(Saved entries)
◆ ◆ ◆ ◆ ◆
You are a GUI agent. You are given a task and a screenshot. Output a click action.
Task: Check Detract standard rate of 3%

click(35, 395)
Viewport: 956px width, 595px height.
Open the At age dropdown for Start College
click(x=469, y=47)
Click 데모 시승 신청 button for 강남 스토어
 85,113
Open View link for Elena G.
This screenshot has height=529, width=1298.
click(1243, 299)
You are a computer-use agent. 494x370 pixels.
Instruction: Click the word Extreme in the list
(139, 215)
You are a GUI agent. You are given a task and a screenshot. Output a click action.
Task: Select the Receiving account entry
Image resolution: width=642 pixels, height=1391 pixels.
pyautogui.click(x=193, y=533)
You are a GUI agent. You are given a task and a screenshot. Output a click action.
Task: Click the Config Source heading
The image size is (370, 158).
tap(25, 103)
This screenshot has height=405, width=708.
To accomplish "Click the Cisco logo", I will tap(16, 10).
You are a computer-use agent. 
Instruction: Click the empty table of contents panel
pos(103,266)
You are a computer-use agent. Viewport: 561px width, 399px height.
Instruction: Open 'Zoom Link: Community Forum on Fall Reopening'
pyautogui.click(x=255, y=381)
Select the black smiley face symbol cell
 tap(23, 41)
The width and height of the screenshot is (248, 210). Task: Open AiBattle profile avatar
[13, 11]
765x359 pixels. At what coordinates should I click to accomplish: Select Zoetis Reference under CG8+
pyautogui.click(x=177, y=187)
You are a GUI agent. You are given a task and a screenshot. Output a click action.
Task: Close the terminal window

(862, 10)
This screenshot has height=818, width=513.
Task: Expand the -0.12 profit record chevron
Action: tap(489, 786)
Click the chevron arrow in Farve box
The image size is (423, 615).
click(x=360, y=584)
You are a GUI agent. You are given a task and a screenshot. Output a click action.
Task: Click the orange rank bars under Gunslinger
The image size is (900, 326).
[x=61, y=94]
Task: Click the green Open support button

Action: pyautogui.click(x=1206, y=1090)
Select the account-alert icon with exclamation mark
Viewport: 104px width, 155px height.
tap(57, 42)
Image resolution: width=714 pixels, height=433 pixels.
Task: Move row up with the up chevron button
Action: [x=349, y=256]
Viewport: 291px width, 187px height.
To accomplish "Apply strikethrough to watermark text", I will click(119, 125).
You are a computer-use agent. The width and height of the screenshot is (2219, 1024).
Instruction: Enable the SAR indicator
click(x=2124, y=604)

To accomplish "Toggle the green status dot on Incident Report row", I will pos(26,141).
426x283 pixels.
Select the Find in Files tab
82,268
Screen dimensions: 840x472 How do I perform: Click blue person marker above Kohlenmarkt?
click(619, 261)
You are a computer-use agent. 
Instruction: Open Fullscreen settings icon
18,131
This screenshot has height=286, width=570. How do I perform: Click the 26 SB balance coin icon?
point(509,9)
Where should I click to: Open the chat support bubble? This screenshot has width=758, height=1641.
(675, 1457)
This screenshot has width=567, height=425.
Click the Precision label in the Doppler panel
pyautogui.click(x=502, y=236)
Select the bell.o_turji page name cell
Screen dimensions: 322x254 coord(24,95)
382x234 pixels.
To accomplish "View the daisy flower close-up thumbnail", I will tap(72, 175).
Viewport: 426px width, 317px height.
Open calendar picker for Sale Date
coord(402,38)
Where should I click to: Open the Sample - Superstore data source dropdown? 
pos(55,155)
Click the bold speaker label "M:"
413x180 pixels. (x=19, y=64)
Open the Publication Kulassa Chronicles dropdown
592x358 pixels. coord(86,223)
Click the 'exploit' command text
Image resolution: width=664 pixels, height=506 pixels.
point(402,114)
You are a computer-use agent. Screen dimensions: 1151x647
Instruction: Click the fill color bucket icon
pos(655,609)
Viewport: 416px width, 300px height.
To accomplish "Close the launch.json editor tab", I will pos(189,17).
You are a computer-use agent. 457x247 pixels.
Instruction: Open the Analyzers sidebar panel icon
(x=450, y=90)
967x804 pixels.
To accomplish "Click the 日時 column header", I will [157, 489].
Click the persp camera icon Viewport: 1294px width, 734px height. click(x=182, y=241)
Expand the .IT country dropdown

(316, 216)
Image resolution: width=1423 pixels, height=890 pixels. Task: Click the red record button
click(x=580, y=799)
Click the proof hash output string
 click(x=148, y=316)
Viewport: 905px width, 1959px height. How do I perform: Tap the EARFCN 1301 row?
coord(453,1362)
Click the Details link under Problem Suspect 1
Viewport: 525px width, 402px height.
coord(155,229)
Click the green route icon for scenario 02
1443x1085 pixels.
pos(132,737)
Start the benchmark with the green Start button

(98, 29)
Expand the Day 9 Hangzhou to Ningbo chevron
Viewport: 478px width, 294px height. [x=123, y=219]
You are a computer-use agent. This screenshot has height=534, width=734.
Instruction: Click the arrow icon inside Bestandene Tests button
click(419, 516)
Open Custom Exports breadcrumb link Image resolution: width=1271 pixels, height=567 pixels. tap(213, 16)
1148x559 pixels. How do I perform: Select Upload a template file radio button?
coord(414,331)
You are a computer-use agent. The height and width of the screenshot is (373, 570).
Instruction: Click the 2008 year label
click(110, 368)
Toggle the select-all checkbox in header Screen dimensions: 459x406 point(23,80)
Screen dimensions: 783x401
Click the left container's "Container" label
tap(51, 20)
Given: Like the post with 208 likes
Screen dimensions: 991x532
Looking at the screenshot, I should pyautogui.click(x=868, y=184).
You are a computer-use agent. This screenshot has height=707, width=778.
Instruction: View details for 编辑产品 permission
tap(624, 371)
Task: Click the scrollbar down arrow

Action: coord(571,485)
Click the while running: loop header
◆ ◆ ◆ ◆ ◆
#### Assignment
Give back every entry above, complete and exact.

#### Exercise output
You are a GUI agent. You are given a task and a screenshot. Output a click action.
Task: Check Detract standard rate of 3%

click(35, 395)
Viewport: 956px width, 595px height.
Open the At age dropdown for Start College
click(x=469, y=47)
Click 데모 시승 신청 button for 강남 스토어
 85,113
Open View link for Elena G.
This screenshot has height=529, width=1298.
click(1243, 299)
You are a computer-use agent. 494x370 pixels.
Instruction: Click the word Extreme in the list
(139, 215)
You are a GUI agent. You are given a task and a screenshot. Output a click action.
Task: Select the Receiving account entry
Image resolution: width=642 pixels, height=1391 pixels.
pyautogui.click(x=193, y=533)
You are a GUI agent. You are given a task and a screenshot. Output a click action.
Task: Click the Config Source heading
The image size is (370, 158).
tap(25, 103)
This screenshot has height=405, width=708.
To accomplish "Click the Cisco logo", I will tap(16, 10).
You are a computer-use agent. 
Instruction: Click the empty table of contents panel
pos(103,266)
You are a computer-use agent. Viewport: 561px width, 399px height.
Instruction: Open 'Zoom Link: Community Forum on Fall Reopening'
pyautogui.click(x=255, y=381)
Select the black smiley face symbol cell
 tap(23, 41)
The width and height of the screenshot is (248, 210). Task: Open AiBattle profile avatar
[13, 11]
765x359 pixels. At what coordinates should I click to accomplish: Select Zoetis Reference under CG8+
pyautogui.click(x=177, y=187)
You are a GUI agent. You are given a task and a screenshot. Output a click action.
Task: Close the terminal window

(862, 10)
This screenshot has height=818, width=513.
Task: Expand the -0.12 profit record chevron
Action: tap(489, 786)
Click the chevron arrow in Farve box
The image size is (423, 615).
click(x=360, y=584)
You are a GUI agent. You are given a task and a screenshot. Output a click action.
Task: Click the orange rank bars under Gunslinger
The image size is (900, 326).
[x=61, y=94]
Task: Click the green Open support button

Action: pyautogui.click(x=1206, y=1090)
Select the account-alert icon with exclamation mark
Viewport: 104px width, 155px height.
tap(57, 42)
Image resolution: width=714 pixels, height=433 pixels.
Task: Move row up with the up chevron button
Action: [x=349, y=256]
Viewport: 291px width, 187px height.
To accomplish "Apply strikethrough to watermark text", I will click(119, 125).
You are a computer-use agent. The width and height of the screenshot is (2219, 1024).
Instruction: Enable the SAR indicator
click(x=2124, y=604)

To accomplish "Toggle the green status dot on Incident Report row", I will pos(26,141).
426x283 pixels.
Select the Find in Files tab
82,268
Screen dimensions: 840x472 How do I perform: Click blue person marker above Kohlenmarkt?
click(619, 261)
You are a computer-use agent. 
Instruction: Open Fullscreen settings icon
18,131
This screenshot has height=286, width=570. How do I perform: Click the 26 SB balance coin icon?
point(509,9)
Where should I click to: Open the chat support bubble? This screenshot has width=758, height=1641.
(675, 1457)
This screenshot has width=567, height=425.
Click the Precision label in the Doppler panel
pyautogui.click(x=502, y=236)
Select the bell.o_turji page name cell
Screen dimensions: 322x254 coord(24,95)
382x234 pixels.
To accomplish "View the daisy flower close-up thumbnail", I will tap(72, 175).
Viewport: 426px width, 317px height.
Open calendar picker for Sale Date
coord(402,38)
Where should I click to: Open the Sample - Superstore data source dropdown? 
pos(55,155)
Click the bold speaker label "M:"
413x180 pixels. (x=19, y=64)
Open the Publication Kulassa Chronicles dropdown
592x358 pixels. coord(86,223)
Click the 'exploit' command text
Image resolution: width=664 pixels, height=506 pixels.
point(402,114)
You are a computer-use agent. Screen dimensions: 1151x647
Instruction: Click the fill color bucket icon
pos(655,609)
Viewport: 416px width, 300px height.
To accomplish "Close the launch.json editor tab", I will pos(189,17).
You are a computer-use agent. 457x247 pixels.
Instruction: Open the Analyzers sidebar panel icon
(x=450, y=90)
967x804 pixels.
To accomplish "Click the 日時 column header", I will [157, 489].
Click the persp camera icon Viewport: 1294px width, 734px height. click(x=182, y=241)
Expand the .IT country dropdown

(316, 216)
Image resolution: width=1423 pixels, height=890 pixels. Task: Click the red record button
click(x=580, y=799)
Click the proof hash output string
 click(x=148, y=316)
Viewport: 905px width, 1959px height. How do I perform: Tap the EARFCN 1301 row?
coord(453,1362)
Click the Details link under Problem Suspect 1
Viewport: 525px width, 402px height.
coord(155,229)
Click the green route icon for scenario 02
1443x1085 pixels.
pos(132,737)
Start the benchmark with the green Start button

(98, 29)
Expand the Day 9 Hangzhou to Ningbo chevron
Viewport: 478px width, 294px height. [x=123, y=219]
You are a computer-use agent. This screenshot has height=534, width=734.
Instruction: Click the arrow icon inside Bestandene Tests button
click(419, 516)
Open Custom Exports breadcrumb link Image resolution: width=1271 pixels, height=567 pixels. tap(213, 16)
1148x559 pixels. How do I perform: Select Upload a template file radio button?
coord(414,331)
You are a computer-use agent. The height and width of the screenshot is (373, 570).
Instruction: Click the 2008 year label
click(110, 368)
Toggle the select-all checkbox in header Screen dimensions: 459x406 point(23,80)
Screen dimensions: 783x401
Click the left container's "Container" label
tap(51, 20)
Given: Like the post with 208 likes
Screen dimensions: 991x532
Looking at the screenshot, I should pyautogui.click(x=868, y=184).
You are a computer-use agent. This screenshot has height=707, width=778.
Instruction: View details for 编辑产品 permission
tap(624, 371)
Task: Click the scrollbar down arrow

Action: coord(571,485)
Click the while running: loop header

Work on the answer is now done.